# [Problem to solve]
State how many lines in the entries below hold the string "width", and give nothing besides that number.

Stored data:

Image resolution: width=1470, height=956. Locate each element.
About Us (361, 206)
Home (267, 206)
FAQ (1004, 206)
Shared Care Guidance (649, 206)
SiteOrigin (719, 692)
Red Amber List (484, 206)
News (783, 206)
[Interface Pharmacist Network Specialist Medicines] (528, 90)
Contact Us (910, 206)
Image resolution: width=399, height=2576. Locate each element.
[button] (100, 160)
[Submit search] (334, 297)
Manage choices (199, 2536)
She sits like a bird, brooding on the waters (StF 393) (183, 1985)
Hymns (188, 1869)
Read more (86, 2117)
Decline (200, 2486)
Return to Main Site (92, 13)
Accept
==
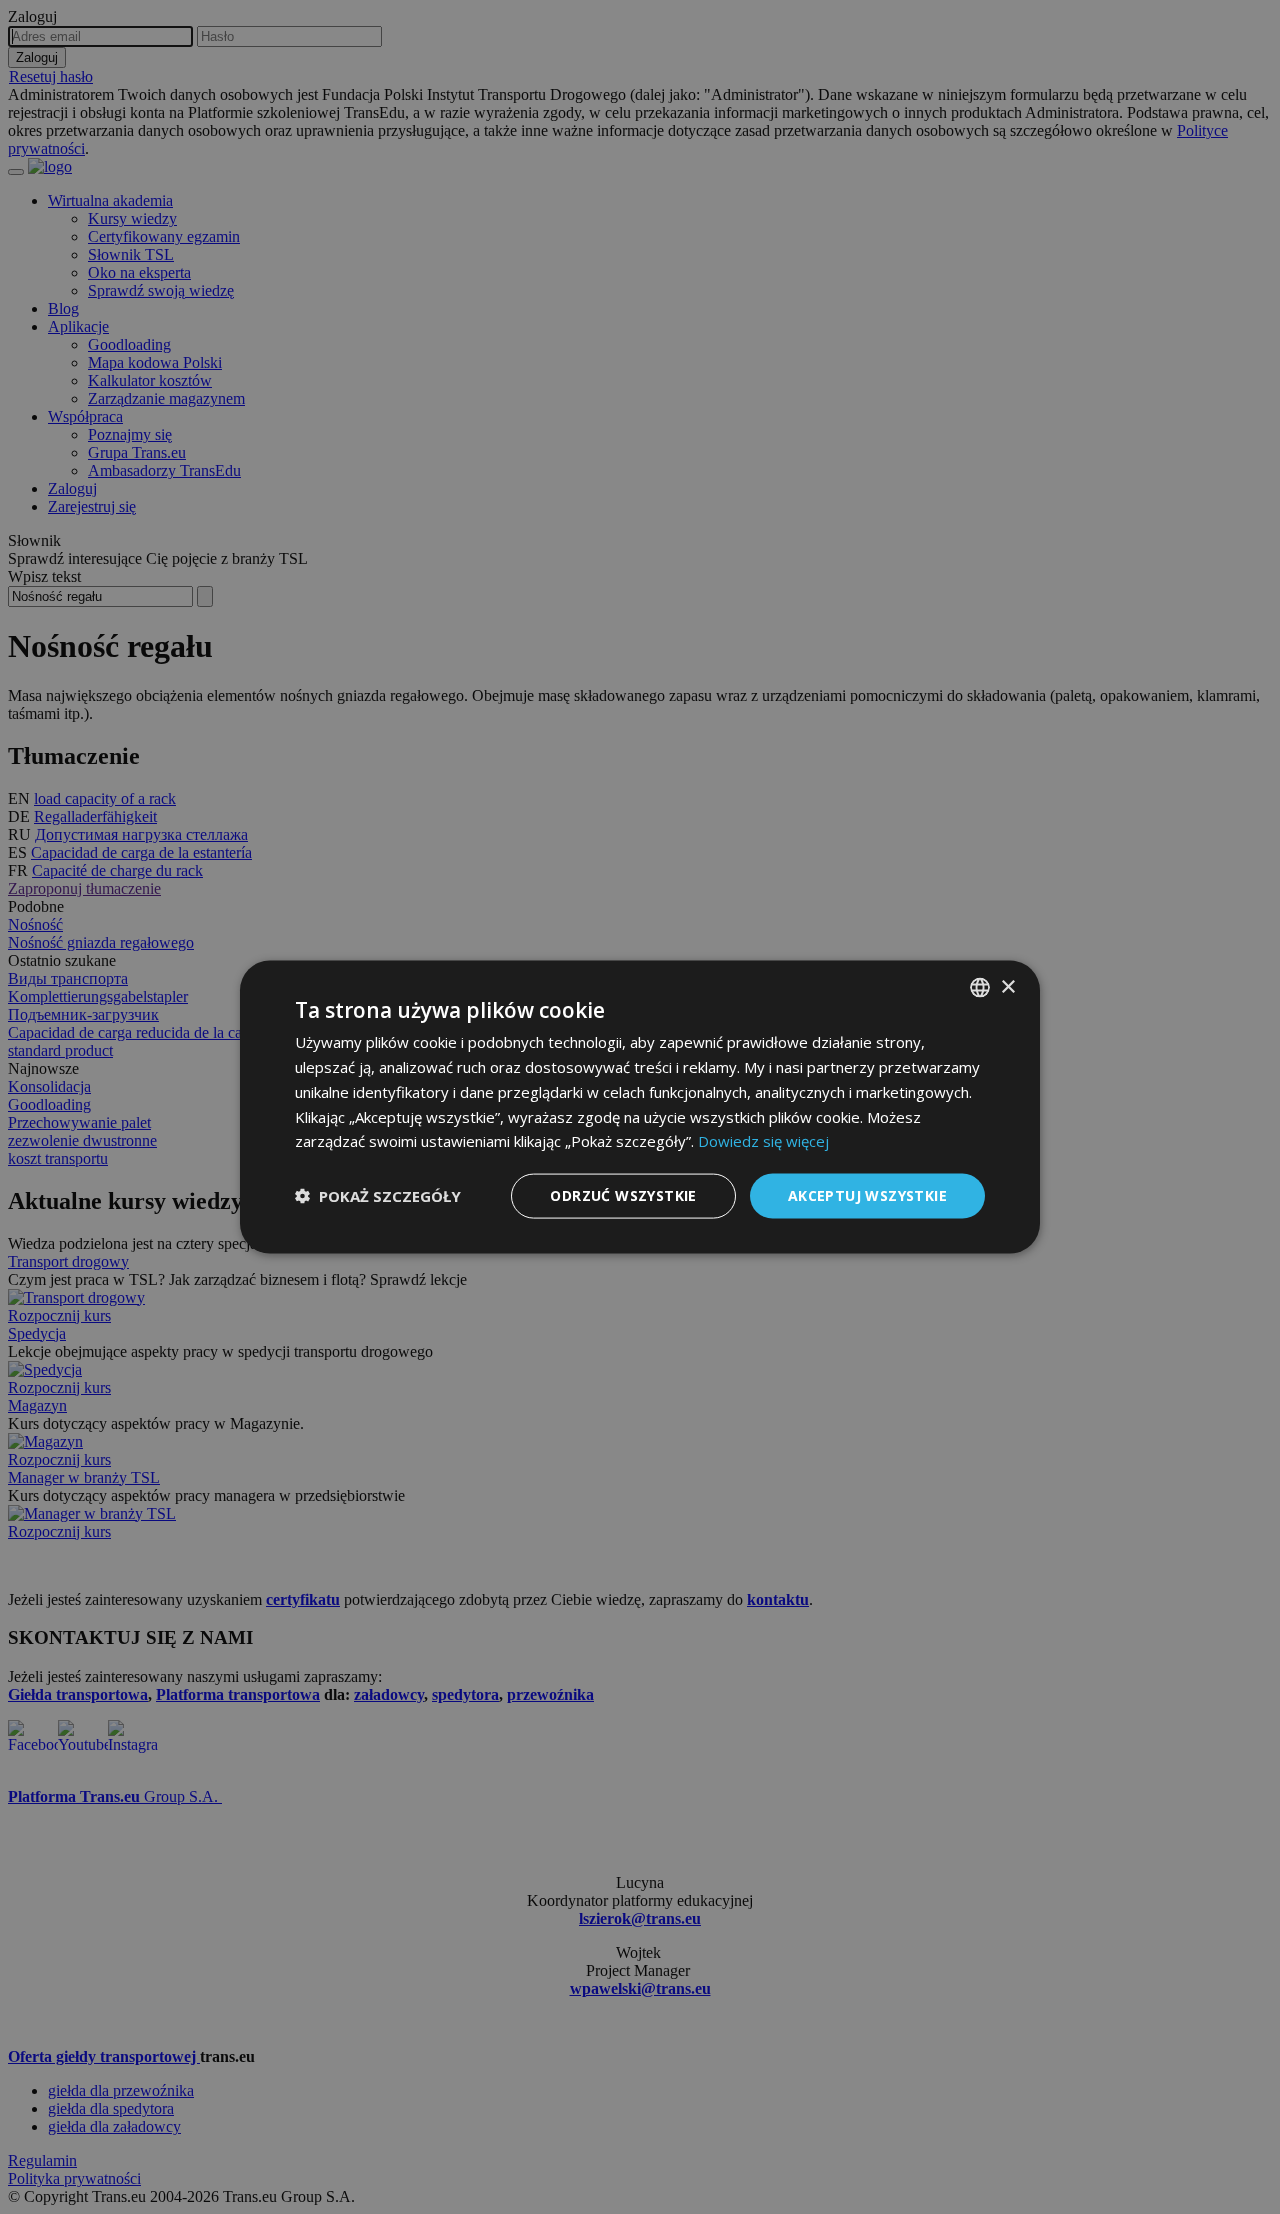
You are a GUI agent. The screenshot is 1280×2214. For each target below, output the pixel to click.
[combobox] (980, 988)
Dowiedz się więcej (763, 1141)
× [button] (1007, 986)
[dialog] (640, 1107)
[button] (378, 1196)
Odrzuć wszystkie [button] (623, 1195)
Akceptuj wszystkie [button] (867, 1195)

# [Response area]
2